Almost everyone with monkeypox (95%) developed a rash or lesions, including 73% with anal or genital lesions, 55% with lesions on the trunk or limbs, 41% with mucosal lesions (mostly anal, throat or both), 25% with facial lesions and 10% with lesions on their palms or soles. However, 28 people (5%) did not develop lesions. Seventy-five people (14%) reported proctitis, or rectal inflammation. Other common symptoms included fever (62%), swollen lymph nodes (56%), fatigue (41%), muscle aches (31%), headache (27%) and sore throat (21%).
Some people included in the case series presented with symptoms not recognised in current medical definitions of monkeypox, including single genital lesions and sores on or inside the mouth or anus. In some cases, these symptoms resemble those of common STIs, which could lead to misdiagnosis, and some people had concurrent monkeypox and STIs. The study authors stressed the importance of educating health care providers about how to identify and manage these new clinical symptoms.
Seventy people (13%) were hospitalised, mostly for management of severe rectal pain (21 people), soft tissue infections (18 people) or a sore throat that resulted in difficulty swallowing (5 people); 13 were in hospital for quarantine. Two people each had eye lesions, acute kidney injury and myocarditis (heart muscle inflammation). Several men who have shared their stories in the press or on social media have described severe anal or throat pain.
Only a small number of people (5%) were given antiviral treatment, which has been in short supply and difficult to obtain. Two each received tecovirimat (Tpoxx) and cidofovir (Vistide) and one received vaccinia immune globulin (antibody therapy).
No deaths were reported in this case series. To date, there have been five monkeypox deaths this year, all of them in African countries.

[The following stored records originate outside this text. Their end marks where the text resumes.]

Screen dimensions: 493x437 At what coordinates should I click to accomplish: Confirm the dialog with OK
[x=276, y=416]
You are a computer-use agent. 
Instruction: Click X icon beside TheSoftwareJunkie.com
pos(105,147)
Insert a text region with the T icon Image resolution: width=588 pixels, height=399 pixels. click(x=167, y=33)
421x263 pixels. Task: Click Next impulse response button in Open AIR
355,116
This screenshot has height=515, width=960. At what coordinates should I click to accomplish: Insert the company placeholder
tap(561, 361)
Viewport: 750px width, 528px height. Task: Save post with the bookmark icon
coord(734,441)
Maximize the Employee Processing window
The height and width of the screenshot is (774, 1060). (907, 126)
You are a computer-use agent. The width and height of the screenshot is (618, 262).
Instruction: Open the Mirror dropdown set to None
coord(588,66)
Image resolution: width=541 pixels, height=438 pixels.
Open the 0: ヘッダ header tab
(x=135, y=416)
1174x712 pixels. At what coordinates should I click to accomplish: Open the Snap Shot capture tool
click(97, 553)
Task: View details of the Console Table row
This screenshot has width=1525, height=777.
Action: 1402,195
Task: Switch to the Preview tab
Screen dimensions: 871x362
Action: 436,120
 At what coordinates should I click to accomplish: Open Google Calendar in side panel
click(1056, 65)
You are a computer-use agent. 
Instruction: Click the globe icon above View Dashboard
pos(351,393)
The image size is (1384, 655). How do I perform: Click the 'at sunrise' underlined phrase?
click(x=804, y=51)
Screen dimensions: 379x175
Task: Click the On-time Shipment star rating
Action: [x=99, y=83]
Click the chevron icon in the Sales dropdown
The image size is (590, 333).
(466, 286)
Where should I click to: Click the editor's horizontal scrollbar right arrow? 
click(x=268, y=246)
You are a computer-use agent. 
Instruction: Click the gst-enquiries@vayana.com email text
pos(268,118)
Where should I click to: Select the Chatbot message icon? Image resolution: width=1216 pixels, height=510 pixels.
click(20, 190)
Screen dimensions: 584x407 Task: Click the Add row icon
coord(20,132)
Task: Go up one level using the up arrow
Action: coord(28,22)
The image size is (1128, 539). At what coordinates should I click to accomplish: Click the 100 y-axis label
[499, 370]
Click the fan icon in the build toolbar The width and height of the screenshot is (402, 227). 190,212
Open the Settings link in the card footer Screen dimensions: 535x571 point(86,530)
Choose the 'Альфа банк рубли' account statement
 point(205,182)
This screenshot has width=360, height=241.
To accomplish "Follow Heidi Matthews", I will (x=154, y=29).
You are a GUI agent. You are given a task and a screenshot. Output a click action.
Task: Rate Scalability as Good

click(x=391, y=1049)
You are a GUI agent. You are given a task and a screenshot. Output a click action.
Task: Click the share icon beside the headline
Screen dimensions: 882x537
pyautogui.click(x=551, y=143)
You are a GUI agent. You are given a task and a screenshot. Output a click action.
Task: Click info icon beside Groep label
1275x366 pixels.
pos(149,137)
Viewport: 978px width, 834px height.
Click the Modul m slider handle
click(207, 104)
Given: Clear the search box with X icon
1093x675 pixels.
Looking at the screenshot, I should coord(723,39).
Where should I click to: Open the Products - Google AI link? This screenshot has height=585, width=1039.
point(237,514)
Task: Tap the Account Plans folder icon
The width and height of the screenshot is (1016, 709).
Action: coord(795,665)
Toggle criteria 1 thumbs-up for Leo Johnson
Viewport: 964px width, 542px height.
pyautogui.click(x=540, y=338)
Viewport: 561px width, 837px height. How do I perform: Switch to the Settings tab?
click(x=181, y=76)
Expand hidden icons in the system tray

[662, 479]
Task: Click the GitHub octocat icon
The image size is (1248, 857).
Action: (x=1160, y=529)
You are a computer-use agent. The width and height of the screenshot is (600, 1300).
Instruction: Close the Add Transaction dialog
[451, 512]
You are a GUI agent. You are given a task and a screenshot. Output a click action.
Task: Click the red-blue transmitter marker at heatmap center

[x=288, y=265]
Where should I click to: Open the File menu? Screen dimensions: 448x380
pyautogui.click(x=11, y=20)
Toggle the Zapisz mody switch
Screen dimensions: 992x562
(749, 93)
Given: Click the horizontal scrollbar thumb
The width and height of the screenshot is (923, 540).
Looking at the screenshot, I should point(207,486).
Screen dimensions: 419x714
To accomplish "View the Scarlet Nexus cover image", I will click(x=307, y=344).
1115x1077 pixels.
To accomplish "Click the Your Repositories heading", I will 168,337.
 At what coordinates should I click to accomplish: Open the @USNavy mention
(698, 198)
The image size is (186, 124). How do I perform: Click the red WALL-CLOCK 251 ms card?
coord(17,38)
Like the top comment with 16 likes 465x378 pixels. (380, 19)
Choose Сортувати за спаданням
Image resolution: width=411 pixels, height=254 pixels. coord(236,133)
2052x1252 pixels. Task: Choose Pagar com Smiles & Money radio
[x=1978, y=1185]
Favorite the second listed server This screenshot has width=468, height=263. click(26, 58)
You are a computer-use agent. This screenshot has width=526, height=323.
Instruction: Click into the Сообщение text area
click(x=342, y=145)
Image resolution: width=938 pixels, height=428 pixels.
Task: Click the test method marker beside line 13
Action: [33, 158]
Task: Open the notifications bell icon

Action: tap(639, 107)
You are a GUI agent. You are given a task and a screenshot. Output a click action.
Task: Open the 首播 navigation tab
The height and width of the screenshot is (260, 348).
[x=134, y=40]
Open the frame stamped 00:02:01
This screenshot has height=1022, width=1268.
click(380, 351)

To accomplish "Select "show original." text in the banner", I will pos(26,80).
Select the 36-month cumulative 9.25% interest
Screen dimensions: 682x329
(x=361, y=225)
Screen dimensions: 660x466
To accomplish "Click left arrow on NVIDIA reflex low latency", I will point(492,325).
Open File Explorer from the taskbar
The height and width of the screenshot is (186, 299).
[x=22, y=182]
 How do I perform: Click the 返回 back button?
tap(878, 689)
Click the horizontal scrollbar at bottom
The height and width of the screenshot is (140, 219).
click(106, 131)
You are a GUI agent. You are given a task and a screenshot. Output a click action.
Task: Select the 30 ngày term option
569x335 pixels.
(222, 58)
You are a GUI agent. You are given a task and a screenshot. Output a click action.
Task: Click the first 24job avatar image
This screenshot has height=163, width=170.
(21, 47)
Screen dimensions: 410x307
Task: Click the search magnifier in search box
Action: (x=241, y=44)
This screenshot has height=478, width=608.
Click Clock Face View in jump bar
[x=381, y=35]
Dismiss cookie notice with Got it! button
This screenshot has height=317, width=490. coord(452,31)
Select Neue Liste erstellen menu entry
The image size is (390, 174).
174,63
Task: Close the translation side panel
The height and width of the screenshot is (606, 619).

“The findings of this study, including the identification of those most at risk of infection, will help to aid the global response to the virus,” according to a press release about the report. “Public health interventions aimed at this high-risk group could help to detect and slow the spread of the virus. Recognising the disease, contact tracing and advising people to isolate will be key components of the public health response.”
The study authors emphasised that public health measures should be developed and implemented in collaboration with at-risk groups to ensure that they are appropriate, non-stigmatising and avoid messaging that could drive the outbreak underground.
“This international case series contributes to the growing evidence of how monkeypox is being transmitted, and in which population groups,” said Dr Will Nutland, co-founder of PrEPster. “The research must serve as a further call to properly resource our responses to monkeypox, including upscaling testing, treatment, and vaccination programmes, to the key populations most impacted by the virus".
Thornhill JP et al. Monkeypox virus infection in humans across 16 countries – April-June 2022. New England Journal of Medicine 2022.